¿QUÉ PASARÍA SI UNA MAÑANA DESPUÉS DE UNA BORRACHERA HORRIBLE, TE DESPERTARAS CON UNOS INCIPIENTES CUERNOS EN LA CABEZA?
La vida de Ig Perrish es un verdadero infierno desde que su novia Merrin fuera asesinada un año atrás, en un episodio que si bien le fue ajeno tendió sobre él un manto de sospechas que nunca pudo sacudirse.
Una mañana, después de una fuerte borrachera, se encuentra con unos cuernos creciendo en su frente. Con el pasar de las horas descubrirá que tienen un extraño efecto en la gente: les hace contarle sus más oscuros deseos y secretos. Así, Ig se entera de que todo el pueblo, incluso sus padres, creen que él fue quien mató a Merrin. Tras el desconcierto de los primeros momentos, Ig aprenderá a sacar ventaja de ser el mismísimo diablo...
Joe Hill
Cuernos
ePUB v1.1
ikero05.07.12
Para Leonora con amor, siempre
«Satán es uno de nosotros; mucho más que Adán o Eva».
Michael Chabon, «On Daemons and Dust»
I
gnatius Martin Perrish pasó la noche borracho y haciendo cosas terribles. A la mañana siguiente se despertó con dolor de cabeza, se llevó las manos a las sienes y palpó algo extraño: dos protuberancias huesudas y de punta afilada. Se encontraba tan mal —débil y con los ojos llorosos— que al principio no le dio mayor importancia, tenía demasiada resaca como para pensar en ello o preocuparse.
Pero mientras se tambaleaba junto al retrete se miró al espejo situado sobre el lavabo y vio que por la noche le habían salido cuernos. Dio un respingo, sorprendido, y, por segunda vez en doce horas, se meó en los pies.
S
e subió los pantalones color caqui —llevaba puesta la ropa del día anterior— y se inclinó hacia el lavabo para verse mejor. No eran unos cuernos normales, tenían la longitud de su dedo anular y eran gruesos en la base pero después se estrechaban hasta terminar, verticales, en punta. Estaban recubiertos de la misma piel clara del resto del cuerpo excepto en los extremos, que eran de un rojo feo y chillón, como si los picos que los remataban acabaran de rasgar carne humana. Tocó uno y comprobó que las puntas estaban sensibles y un poco doloridas. Recorrió con los dedos cada lado de los cuernos y notó la densidad del hueso debajo de la firme tersura de la piel.

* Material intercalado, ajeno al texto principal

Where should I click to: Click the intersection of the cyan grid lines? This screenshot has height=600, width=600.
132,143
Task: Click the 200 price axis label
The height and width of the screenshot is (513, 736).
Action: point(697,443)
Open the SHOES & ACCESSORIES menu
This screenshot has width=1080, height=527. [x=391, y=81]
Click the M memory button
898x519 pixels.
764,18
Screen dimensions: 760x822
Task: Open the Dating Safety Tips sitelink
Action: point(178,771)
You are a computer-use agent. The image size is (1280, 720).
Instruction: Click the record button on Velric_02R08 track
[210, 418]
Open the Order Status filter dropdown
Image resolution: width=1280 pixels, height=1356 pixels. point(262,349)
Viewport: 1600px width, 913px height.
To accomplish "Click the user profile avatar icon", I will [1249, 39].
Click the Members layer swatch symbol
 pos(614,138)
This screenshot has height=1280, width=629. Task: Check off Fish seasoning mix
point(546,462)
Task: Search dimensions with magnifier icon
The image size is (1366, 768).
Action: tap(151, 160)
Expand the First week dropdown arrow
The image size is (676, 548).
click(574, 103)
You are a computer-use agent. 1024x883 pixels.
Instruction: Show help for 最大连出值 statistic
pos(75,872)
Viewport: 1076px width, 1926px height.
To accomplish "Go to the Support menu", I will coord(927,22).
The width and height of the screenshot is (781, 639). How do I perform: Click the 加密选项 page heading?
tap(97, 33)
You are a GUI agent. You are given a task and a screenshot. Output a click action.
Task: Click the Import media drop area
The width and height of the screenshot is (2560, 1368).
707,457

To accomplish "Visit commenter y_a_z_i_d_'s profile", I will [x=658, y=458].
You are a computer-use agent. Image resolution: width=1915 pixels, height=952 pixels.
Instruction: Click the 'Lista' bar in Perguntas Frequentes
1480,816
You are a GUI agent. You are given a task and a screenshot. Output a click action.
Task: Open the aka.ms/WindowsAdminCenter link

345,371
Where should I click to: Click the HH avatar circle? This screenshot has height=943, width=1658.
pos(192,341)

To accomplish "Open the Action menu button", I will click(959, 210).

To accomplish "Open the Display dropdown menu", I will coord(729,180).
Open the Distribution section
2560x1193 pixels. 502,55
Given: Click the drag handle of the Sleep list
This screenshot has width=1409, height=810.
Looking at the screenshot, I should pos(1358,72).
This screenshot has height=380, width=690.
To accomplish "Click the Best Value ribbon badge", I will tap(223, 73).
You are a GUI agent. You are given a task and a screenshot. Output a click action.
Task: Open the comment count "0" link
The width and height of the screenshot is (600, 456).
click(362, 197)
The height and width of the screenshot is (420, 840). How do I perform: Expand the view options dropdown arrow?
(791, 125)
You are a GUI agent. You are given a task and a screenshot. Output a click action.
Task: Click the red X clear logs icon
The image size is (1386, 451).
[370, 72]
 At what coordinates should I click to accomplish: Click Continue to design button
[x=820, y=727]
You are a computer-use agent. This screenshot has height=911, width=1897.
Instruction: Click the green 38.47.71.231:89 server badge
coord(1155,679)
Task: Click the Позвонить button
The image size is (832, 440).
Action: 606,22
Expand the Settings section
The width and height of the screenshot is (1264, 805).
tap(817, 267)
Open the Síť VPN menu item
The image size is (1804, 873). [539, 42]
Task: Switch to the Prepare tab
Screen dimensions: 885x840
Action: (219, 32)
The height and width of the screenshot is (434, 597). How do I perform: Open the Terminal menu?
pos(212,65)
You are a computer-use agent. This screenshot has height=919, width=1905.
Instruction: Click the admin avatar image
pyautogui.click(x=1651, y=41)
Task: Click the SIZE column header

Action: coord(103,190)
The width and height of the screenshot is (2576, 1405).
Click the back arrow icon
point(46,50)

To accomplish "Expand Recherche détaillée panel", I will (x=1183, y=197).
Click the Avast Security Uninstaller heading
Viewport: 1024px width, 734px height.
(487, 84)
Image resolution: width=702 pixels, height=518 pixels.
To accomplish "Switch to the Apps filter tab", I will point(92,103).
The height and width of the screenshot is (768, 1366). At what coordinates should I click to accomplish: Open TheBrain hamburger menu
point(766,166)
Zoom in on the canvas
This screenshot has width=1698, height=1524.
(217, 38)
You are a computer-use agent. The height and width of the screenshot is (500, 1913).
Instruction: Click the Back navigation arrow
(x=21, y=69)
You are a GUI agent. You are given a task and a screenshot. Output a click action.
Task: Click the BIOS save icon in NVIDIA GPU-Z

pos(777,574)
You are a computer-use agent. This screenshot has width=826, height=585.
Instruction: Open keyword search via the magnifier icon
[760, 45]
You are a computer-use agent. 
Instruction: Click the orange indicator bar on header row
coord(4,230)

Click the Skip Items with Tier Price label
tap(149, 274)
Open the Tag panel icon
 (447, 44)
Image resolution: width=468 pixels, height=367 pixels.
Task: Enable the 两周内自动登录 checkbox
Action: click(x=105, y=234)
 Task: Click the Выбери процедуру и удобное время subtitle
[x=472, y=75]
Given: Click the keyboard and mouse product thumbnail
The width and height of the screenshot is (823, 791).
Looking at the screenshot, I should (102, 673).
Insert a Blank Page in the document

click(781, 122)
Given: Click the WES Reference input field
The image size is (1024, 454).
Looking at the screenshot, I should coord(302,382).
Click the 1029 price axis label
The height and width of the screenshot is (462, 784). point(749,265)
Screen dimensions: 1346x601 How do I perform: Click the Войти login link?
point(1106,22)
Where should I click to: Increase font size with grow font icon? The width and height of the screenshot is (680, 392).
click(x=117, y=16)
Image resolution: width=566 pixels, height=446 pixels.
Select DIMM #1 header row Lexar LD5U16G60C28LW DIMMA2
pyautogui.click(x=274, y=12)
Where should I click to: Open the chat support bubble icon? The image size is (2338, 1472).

Lo primero que pensó es que se lo había buscado. La noche anterior se había internado en el bosque, pasada la fundición, hasta el lugar donde Merrin Williams había sido asesinada. La gente había dejado recordatorios junto al cerezo negro enfermo, cuya pelada corteza dejaba entrever la médula. Había fotografías de Merrin apoyadas con delicadeza en las ramas, un vaso con espigas, tarjetas combadas y manchadas por la exposición a los elementos. Alguien —probablemente la madre de Merrin— había dejado una cruz decorativa con rosas amarillas de nailon grapadas y una virgen de plástico que sonreía con la estupidez beatífica propia de los retrasados mentales.
Aquella sonrisa idiota le ponía enfermo. Lo mismo que la cruz, plantada en el lugar exacto donde Merrin se había desangrado de un golpe en la cabeza. Una cruz con rosas amarillas. Qué gilipollez. Era como una silla eléctrica con cojines de estampado floral, una broma macabra. Le cabreaba que alguien hubiera decidido llevar a Jesucristo a aquel lugar. Llegaba con un año de retraso y no había estado allí cuando Merrin le necesitó.
Había arrancado la cruz y la había estampado contra el suelo. Después le habían entrado ganas de orinar, y lo hizo sobre la virgen, pero como estaba borracho se salpicó también los pies. Tal vez estaba siendo castigado por esa blasfemia. Pero no, tenía la sensación de que había algo más. Ahora bien, no conseguía recordar qué. Había bebido mucho.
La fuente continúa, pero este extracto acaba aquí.